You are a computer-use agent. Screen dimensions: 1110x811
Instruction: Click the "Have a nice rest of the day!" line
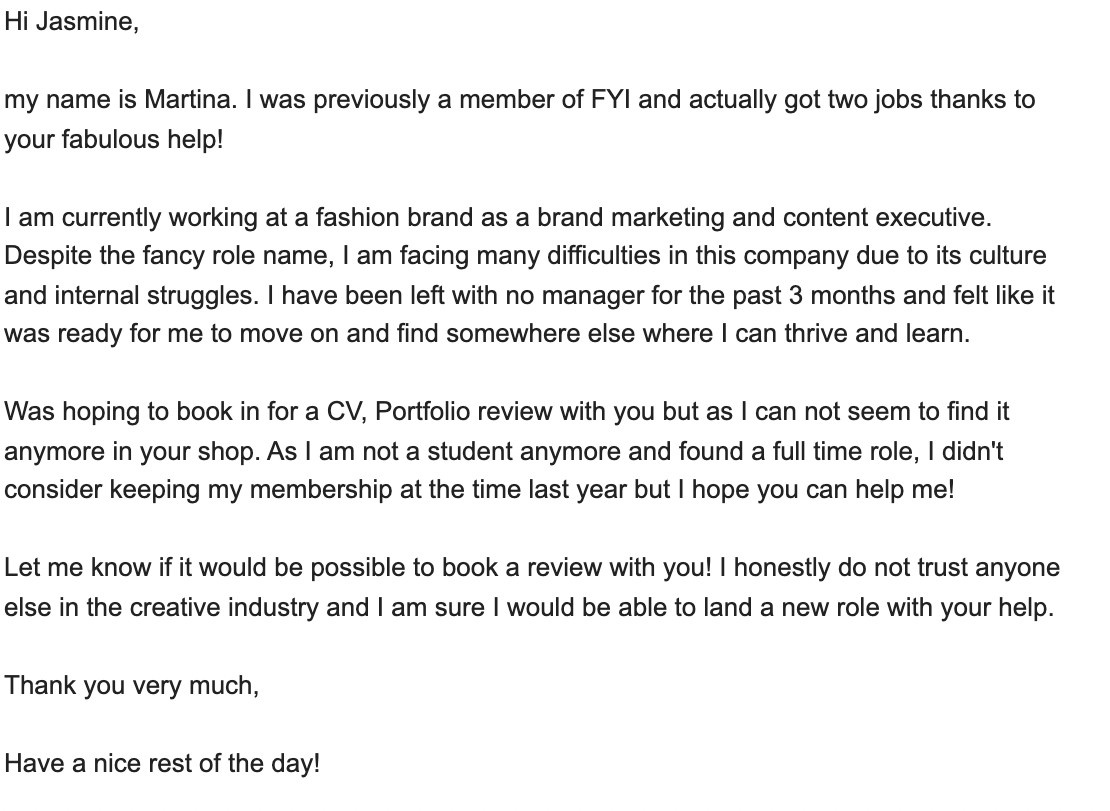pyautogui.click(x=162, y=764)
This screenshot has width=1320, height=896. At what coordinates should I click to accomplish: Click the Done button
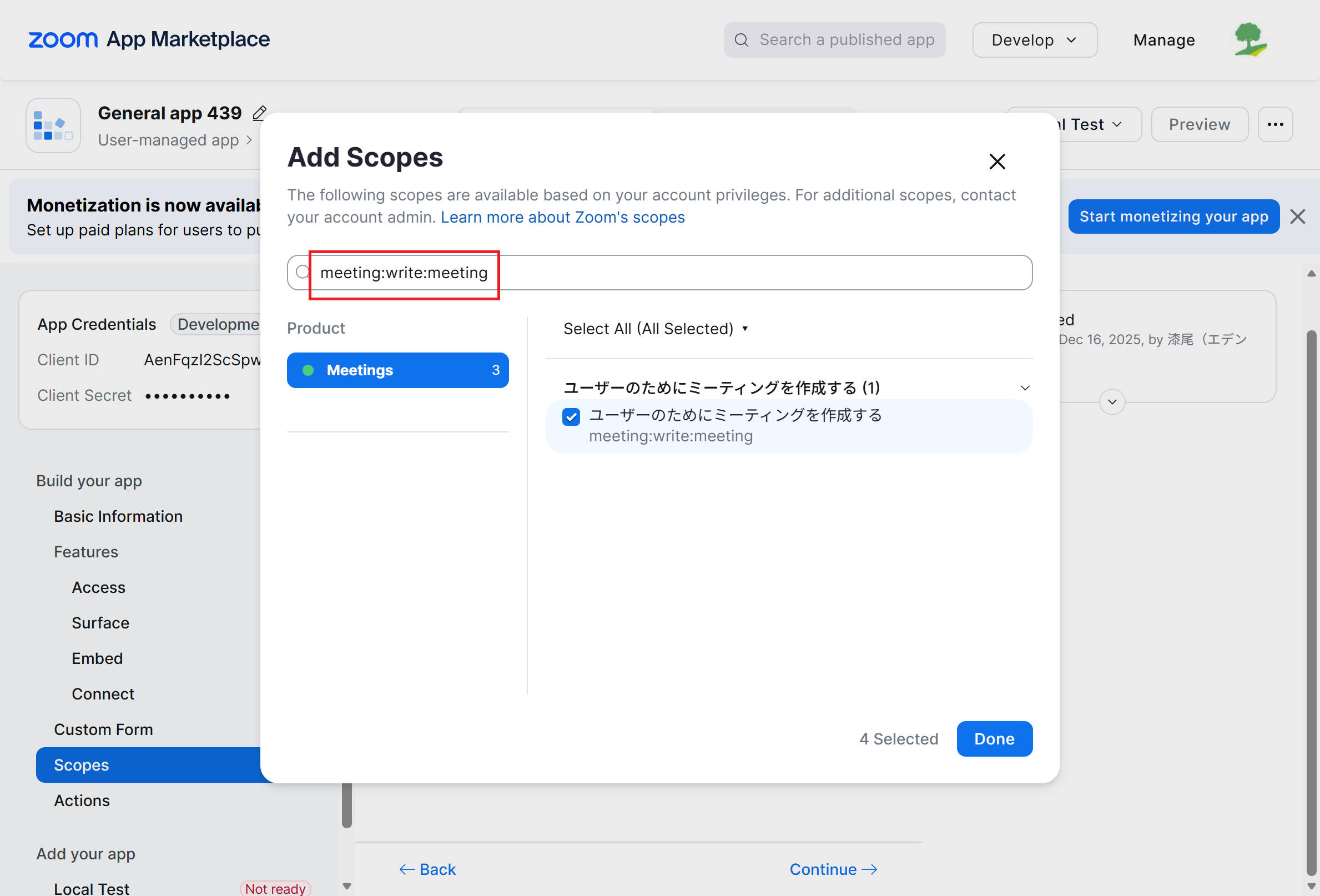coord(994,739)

What the exercise asks ▸
Extract every line of the listing above verbatim, omitting the pictures.

Written solution ▸
You are a computer-use agent. Screen dimensions: 1110x811
Instruction: Click the "Have a nice rest of the day!" line
pyautogui.click(x=162, y=764)
This screenshot has width=1320, height=896. At what coordinates should I click to accomplish: Click the Done button
coord(994,739)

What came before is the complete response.